Start of Supplied data
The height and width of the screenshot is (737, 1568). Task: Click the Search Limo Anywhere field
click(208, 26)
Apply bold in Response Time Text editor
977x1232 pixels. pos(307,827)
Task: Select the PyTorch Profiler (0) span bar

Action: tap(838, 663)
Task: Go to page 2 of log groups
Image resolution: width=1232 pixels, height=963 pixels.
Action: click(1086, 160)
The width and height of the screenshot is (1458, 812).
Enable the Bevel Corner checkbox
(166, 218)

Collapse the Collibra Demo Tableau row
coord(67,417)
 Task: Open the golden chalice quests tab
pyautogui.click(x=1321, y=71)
End of Supplied data
▸ **Problem to work on**: With the line that contains "Task: Select the" as your start, reproduce the data above exactly through its last line, and nothing before that start.

▸ **Task solution**:
Task: Select the PyTorch Profiler (0) span bar

Action: tap(838, 663)
Task: Go to page 2 of log groups
Image resolution: width=1232 pixels, height=963 pixels.
Action: click(1086, 160)
The width and height of the screenshot is (1458, 812).
Enable the Bevel Corner checkbox
(166, 218)

Collapse the Collibra Demo Tableau row
coord(67,417)
 Task: Open the golden chalice quests tab
pyautogui.click(x=1321, y=71)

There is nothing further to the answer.